When projects are new and developers are focused on shipping something quickly to prove out a concept or fill an immediate need, quality and best practices are sometimes left by the wayside. This is a tradeoff that can be worth making. But too often, temporary solutions and shortcuts become permanent, and as functionality or the number of projects grows, real issues start to surface. These issues must be solved, taking away development time. Perhaps worse, developers may begin to be wary of making changes, for fear of breaking something. The original goal may have been velocity, but at some point, velocity slows.

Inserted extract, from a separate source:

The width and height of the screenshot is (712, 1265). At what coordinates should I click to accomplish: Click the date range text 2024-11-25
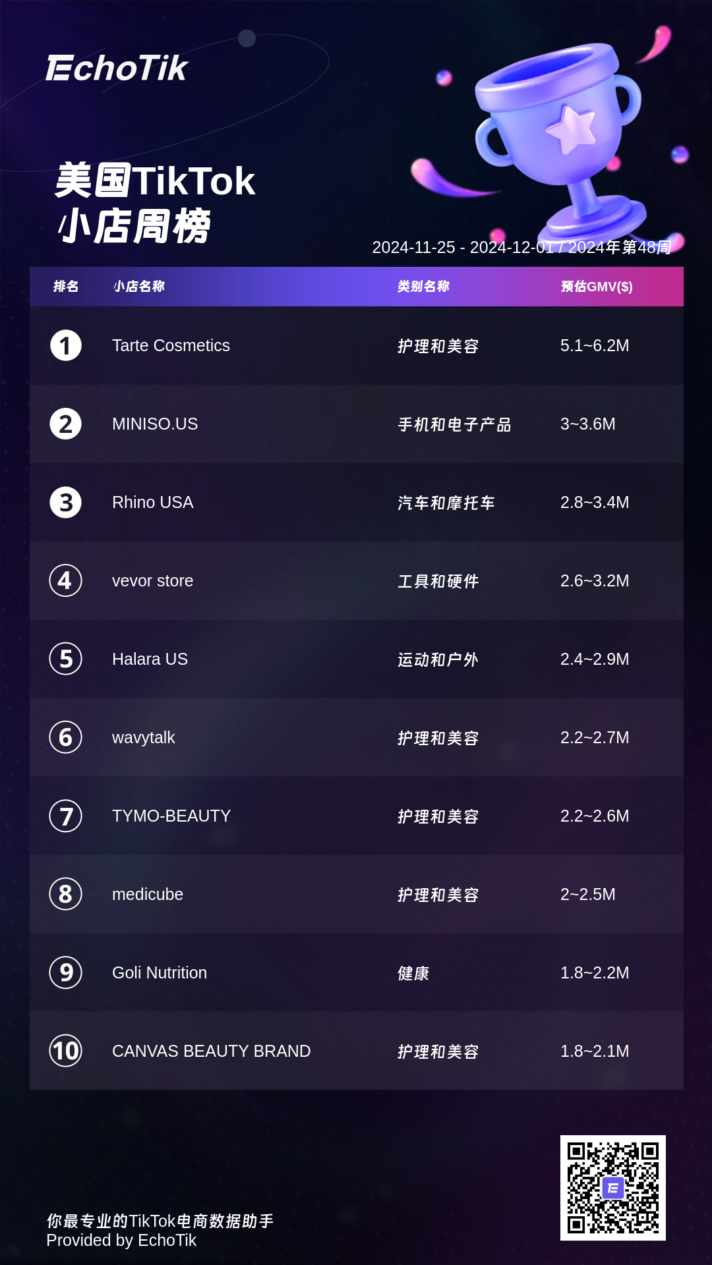pos(413,247)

At Ramp, we encountered this in a repository of machine learning workflows. What started as a repository for centralizing these workflows eventually became a bit of a swamp, preventing us from moving as quickly as we wanted. To reverse this, we decided to take some time to modernize the codebase and adopt industry best practices around dependency management, formatting, linting, testing, and type checking:
All of this allowed us to prevent bugs and ultimately move faster and with more confidence.
Data science and machine learning happens across Ramp. However, at some point, data scientists and engineers started to develop workflows in a centralized repository. The repository was a monorepo of various unrelated projects, but sharing a single set of dependencies. This was great! Data scientists and engineers were able to collaborate in a single place and could learn from each other. Importantly, they could develop opinionated ways of doing things, and this standardization could further increase development velocity, as well as ease onboarding.
However, this path isn't always easy! As the size of the codebase and the number of contributors grew, we started to encounter pain points that hindered velocity and made changes risky. We weren't able to move as quickly as we wanted to.
Let's take a look at some of the problems we faced and how we solved them.
Previously, we were using a requirements.txt
file to store project dependencies. For example:
pandas==2.1.4
scikit-learn==1.4.0
This was a reasonable approach in the Python ecosystem some time ago, and it sufficied initially. However, problems stared to arise. The biggest problem is that it burdens developers with managing a complex web of dependencies.
If you pip install
the dependencies above, you'll actually end up with far more dependencies than the ones listed, since those immediate, direct dependencies have their own dependencies, known as transitive dependencies. For example, pandas
depends on python-dateutil
, and python-dateutil
depends on six
. Of course, this is just one path, but with dozens of hard-coded package versions, an unruly web of transitive dependencies emerges.
These transitive dependencies can lead to inconsistencies between environments. For instance, if two developers install the listed dependencies on their workstations, they may get different versions of these transitive dependencies! Worse, whenever we actually build and deploy applications, we'll get different versions there too. These inconsistencies make it difficult to debug problems, causing a ton of wasted effort by developers.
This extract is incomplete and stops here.